29 Oct 2014 South African winemakers still stuck in the cork conundrum: why?
Over the past decade, the cork industry has cleaned up its act. Levels of taint are less now than they were 15 years ago when you could comfortably write off one bottle in every case on account of the corks. There are also new products on the market. However, reducing contamination only partially addresses the problem of using the bark of a tree to seal a bottle. So what’s the lowdown on the cork conundrum, asks leading SA wine judge, consultant and writer, Michael Fridjohn?
The world-wide sales of aluminium screw top wine closures have grown at least tenfold in the past decade and now total some five billion annually. Despite this, there are still some pockets of fundamentalist resistance. Those most attached to the idea of the veracity of ancient scripture (when it comes to cork versus screwcaps) are to be found in the United States, China, France, Italy, Spain – and, of course, South Africa.
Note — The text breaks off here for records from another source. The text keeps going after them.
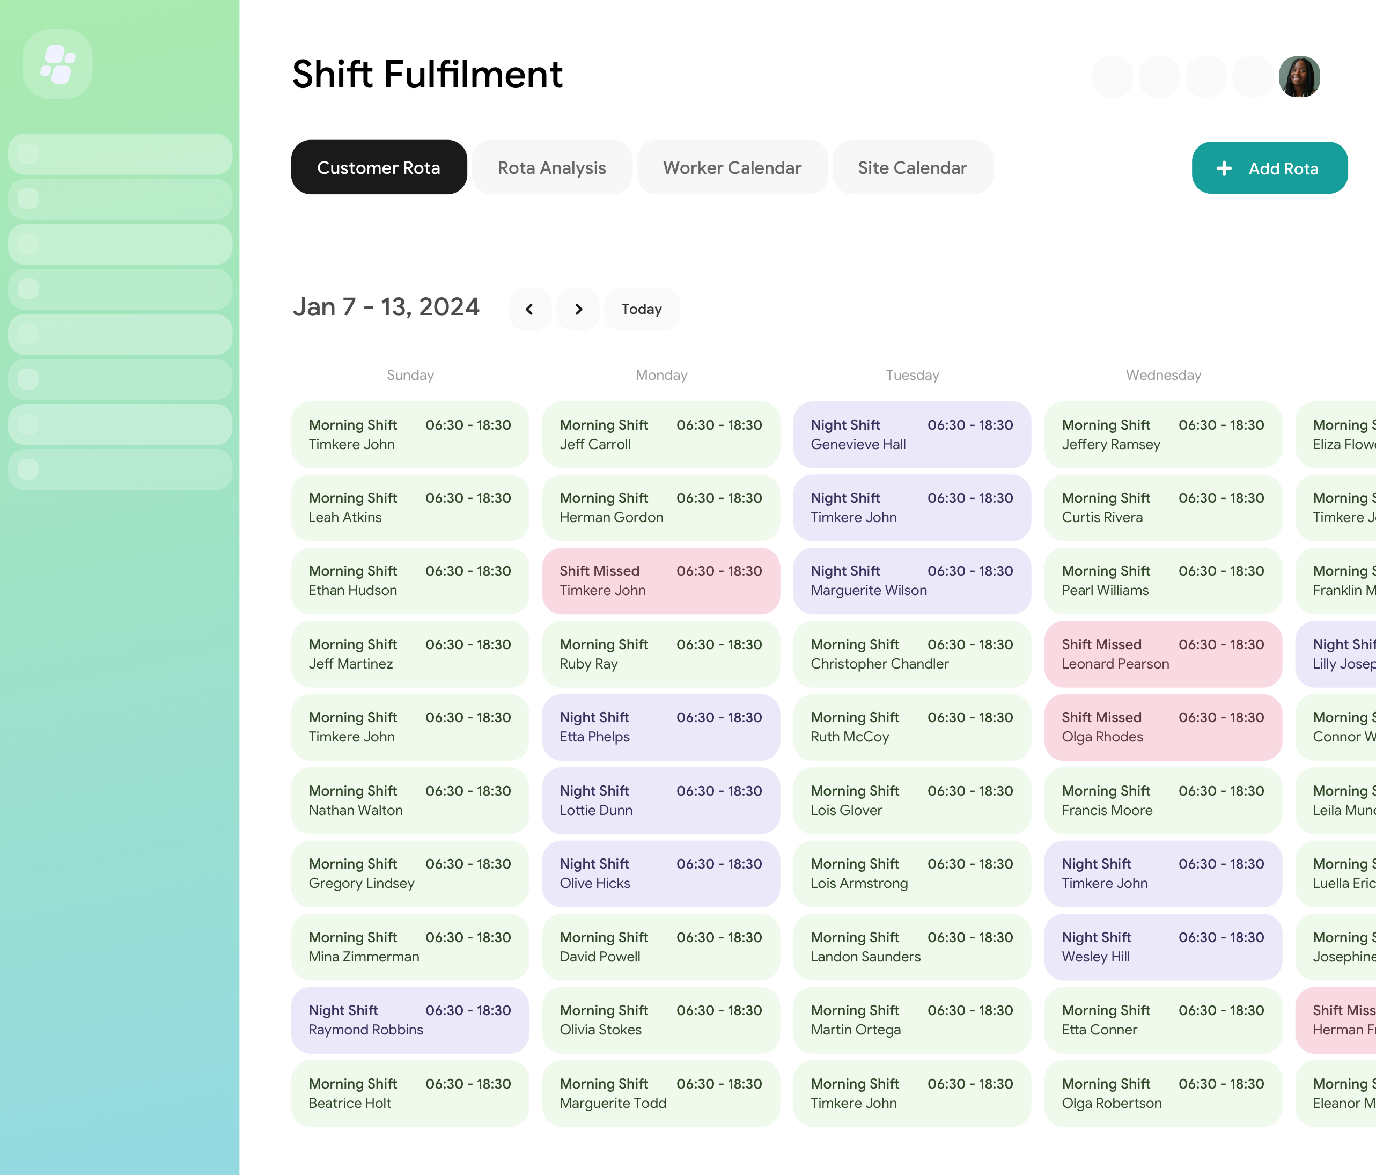Click the forward navigation arrow

coord(578,308)
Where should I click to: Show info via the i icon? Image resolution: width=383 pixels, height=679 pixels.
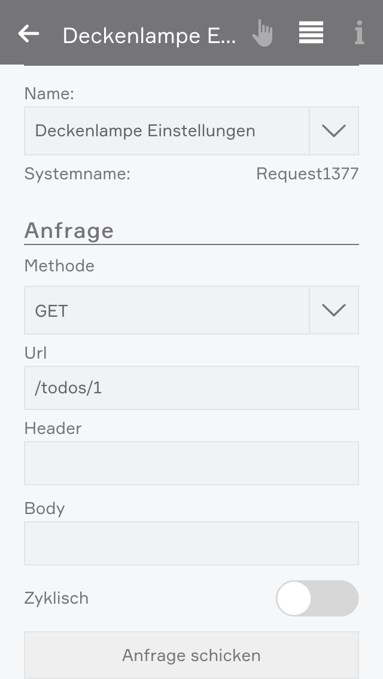[x=359, y=33]
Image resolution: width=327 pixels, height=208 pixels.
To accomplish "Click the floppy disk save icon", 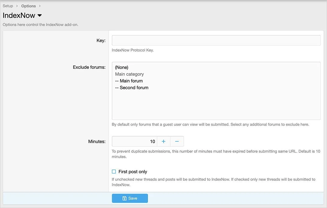I will (125, 198).
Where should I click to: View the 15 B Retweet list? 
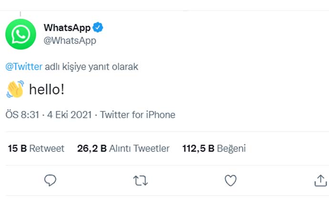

Though the Cape has seen a fairly extensive acceptance of screwcaps when it comes to white wines, especially for those where the fruit is most fragile (unwooded whites, most notably sauvignon blanc and riesling), surprisingly few premium reds come to market under this modern, effective and taint-free closure.
Producers like to pretend that they are constrained by consumer prejudice, though there are indications that their own lack of conviction plays a key role. In Australia – where the swing to screwcaps was driven by an industry-wide initiative – transformation was almost immediate and fairly complete. It requires a real effort to find cork-closed wines amongst Antipodean current releases. When you do come across the occasional example, it is generally a premium wine with strong export sales.
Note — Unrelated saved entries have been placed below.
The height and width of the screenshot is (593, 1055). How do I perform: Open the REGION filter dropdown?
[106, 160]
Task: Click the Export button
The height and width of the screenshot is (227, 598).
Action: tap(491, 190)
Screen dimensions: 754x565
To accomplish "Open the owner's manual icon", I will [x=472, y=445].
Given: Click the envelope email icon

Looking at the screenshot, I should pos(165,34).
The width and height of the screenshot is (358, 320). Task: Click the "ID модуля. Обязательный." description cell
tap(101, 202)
There can be no other industry in the world which relies on seriously outdated technology for the final component in its production process – and certainly none where a tried-and-tested modern alternative is available more cheaply and with a proven better performance. This says a great deal about the world of wine, its predilection for anachronism (at least in traditional production and consumption areas), its essential fundamentalism.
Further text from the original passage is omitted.